Intervention de Sanita Pavluta-Deslandes

Réunion du 30 septembre 2015 à 9h30
Commission de la défense nationale et des forces armées

Sanita Pavluta-Deslandes, ambassadrice de la République de Lettonie en France :

C'est la tradition balte : avant l'arrivée des indo-européens, les pays baltes et nordiques étaient des matriarcats ; nous en gardons des traces… (rires)

Une remarque préalable sur le nucléaire. Comme vous le savez nous ne disposons pas de l'arme nucléaire, mais nous faisons partie de ceux qui ne réclament pas son interdiction. Je pense que la France nous a toujours considérés comme alliés et partenaires dans ce débat. J'ai brièvement évoqué le cyber comme élément de la guerre hybride, mais je laisserai à mon collègue estonien le soin d'évoquer ce sujet plus en détail.

Concernant la cyber-sécurité, il est vrai que la cyber-attaque contre l'Estonie a fait office de réveil pour nous tous et nous avons pris mesures en conséquence. Notre système fonctionne. Nous avons notamment pris des mesures avant de prendre la présidence du Conseil de l'Union européenne, puisque l'expérience des autres États ayant assuré cette présidence nous apprend que celle-ci constitue toujours une occasion d'augmentation de l'activité et des risques cyber. Mais tout s'est bien passé.
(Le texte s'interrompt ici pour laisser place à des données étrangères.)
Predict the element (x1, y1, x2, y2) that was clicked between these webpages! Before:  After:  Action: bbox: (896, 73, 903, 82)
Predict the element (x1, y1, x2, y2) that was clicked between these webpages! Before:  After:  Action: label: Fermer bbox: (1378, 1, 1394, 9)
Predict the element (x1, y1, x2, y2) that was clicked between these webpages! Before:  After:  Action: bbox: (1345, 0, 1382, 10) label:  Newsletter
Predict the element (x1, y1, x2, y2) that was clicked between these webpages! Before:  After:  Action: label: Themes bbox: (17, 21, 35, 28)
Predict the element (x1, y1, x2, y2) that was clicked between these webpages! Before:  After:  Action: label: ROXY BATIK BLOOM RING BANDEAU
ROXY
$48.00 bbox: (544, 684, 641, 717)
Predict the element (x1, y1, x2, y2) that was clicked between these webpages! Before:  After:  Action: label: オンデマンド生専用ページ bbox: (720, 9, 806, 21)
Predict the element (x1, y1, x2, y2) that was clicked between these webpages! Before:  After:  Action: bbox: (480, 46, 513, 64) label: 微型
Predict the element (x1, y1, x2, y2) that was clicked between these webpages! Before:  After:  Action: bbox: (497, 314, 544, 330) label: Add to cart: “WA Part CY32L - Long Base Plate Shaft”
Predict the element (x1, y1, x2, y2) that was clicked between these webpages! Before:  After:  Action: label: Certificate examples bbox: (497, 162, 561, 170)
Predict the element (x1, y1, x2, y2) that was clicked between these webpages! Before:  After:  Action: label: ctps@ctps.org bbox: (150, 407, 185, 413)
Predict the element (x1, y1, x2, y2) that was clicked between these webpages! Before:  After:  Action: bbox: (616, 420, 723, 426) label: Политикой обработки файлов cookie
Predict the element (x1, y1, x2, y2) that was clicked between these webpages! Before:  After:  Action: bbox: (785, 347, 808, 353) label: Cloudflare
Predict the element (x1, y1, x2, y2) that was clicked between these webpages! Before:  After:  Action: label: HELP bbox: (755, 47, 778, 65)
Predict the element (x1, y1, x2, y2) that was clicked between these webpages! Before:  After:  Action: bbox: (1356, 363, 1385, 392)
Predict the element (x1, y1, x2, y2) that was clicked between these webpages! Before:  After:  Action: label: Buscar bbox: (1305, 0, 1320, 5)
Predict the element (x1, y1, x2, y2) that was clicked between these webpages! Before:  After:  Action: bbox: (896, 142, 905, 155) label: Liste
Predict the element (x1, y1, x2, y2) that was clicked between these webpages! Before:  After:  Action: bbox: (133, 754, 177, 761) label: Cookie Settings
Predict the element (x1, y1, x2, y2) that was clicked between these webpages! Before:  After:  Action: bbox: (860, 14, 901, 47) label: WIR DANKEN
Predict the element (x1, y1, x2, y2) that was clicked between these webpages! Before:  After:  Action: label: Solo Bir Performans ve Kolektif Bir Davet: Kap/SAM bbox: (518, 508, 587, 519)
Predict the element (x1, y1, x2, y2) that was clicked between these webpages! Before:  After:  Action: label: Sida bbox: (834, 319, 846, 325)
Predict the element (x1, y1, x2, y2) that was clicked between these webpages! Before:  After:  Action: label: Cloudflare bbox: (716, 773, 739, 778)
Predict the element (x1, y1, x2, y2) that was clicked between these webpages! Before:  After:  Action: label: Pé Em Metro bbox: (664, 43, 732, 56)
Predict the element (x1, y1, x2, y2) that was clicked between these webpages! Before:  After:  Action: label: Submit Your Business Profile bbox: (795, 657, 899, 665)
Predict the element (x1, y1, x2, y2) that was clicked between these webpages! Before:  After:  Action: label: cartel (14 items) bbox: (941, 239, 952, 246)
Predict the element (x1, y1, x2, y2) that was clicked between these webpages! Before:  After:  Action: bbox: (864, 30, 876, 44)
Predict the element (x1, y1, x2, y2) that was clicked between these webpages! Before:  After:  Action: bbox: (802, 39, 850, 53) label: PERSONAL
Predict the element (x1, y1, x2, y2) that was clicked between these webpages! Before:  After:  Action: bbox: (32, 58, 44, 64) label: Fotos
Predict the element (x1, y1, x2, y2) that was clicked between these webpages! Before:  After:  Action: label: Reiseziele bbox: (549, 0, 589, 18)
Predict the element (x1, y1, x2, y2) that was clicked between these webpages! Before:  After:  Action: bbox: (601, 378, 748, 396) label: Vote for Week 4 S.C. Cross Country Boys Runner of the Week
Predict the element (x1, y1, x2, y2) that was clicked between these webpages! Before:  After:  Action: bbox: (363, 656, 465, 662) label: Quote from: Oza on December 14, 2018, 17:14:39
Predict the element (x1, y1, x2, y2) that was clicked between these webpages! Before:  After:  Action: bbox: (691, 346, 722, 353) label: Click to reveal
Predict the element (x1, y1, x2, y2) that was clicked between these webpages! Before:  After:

Sur les réfugiés, nous sommes tous concernés. Vous le savez, les négociations ont été très complexes, à Bruxelles comme dans chacun des États membres. Cela n'a pas été facile chez nous non plus car les opinions publiques sont ce qu'elles sont et le débat politique est ce qu'il est. Nous avons toujours un gouvernement de coalition, ce qui complique les choses. Toutefois, nous sommes parfaitement conscients du fait que la solidarité n'est pas à sens unique ; elle va dans les deux sens. Les décisions prises par les chefs d'État et de gouvernement et les ministres de l'Intérieur s'appliquent donc à nous et nous sommes tout à fait prêts à honorer nos engagements. Des préparatifs sont actuellement en cours notamment pour le déblocage de financements, la mise en place de lieux d'accueil, etc. En outre nous n'avons pas de tradition d'accueil de ce type de réfugiés, dès lors nous apprenons. Nous sommes de bons européens conscients de nos responsabilités.

La question du 16 mars m'est assez rarement posée mais elle est très pertinente. Pour mettre les choses au clair et même si cette expression est parfois reprise, notamment par la presse internationale, je tiens à préciser que cette journée ne s'appelle pas « Jour de la Légion Waffen SS ». Cette expression n'est pas utilisée en Lettonie. Il s'agit d'un jour de commémoration pour les soldats tombés en combattant du côté allemand. L'histoire de la Lettonie est très compliquée, comme celle de nombreux pays du reste, dont la France avec l'Alsace par exemple. Les combattants en question étaient de jeunes Lettons enrôlés de force en 1943 pour combattre du côté allemand, en infraction avec le droit de la guerre. Ils ont certes combattu dans des unités SS mais ils n'ont pas participé aux exactions commises par celles-ci. Le tribunal de Nuremberg a d'ailleurs reconnu que le fait d'appartenir à la SS ne constitue pas en tant que tel un crime de guerre. Pour les survivants, il s'agit de commémorer leurs camarades tombés.

En principe, il s'agit d'une commémoration paisible même s'il est vrai qu'elle est souvent instrumentalisée au travers de contre-manifestations et dégénère parfois, notamment pour « faire le show » devant les caméras de télévision. Le gouvernement ne la soutient pas et n'y participe pas. En tout état de cause nous sommes un pays démocratique et tant qu'il n'existe pas de trouble à l'ordre public ou d'infraction à la loi, il n'est pas possible d'interdire cette manifestation. C'est une page très complexe de notre histoire. Mais je souligne une fois encore que le fait que ces jeunes gens aient combattu du côté allemand n'en fait pas automatiquement des criminels de guerre. Je rappelle par ailleurs que dans de nombreuses familles lettonnes, certains ont été enrôlés de force du côté allemand tandis que leurs frères ou leurs pères combattaient au sein de l'Armée rouge, ce qui démontre la complexité de la question.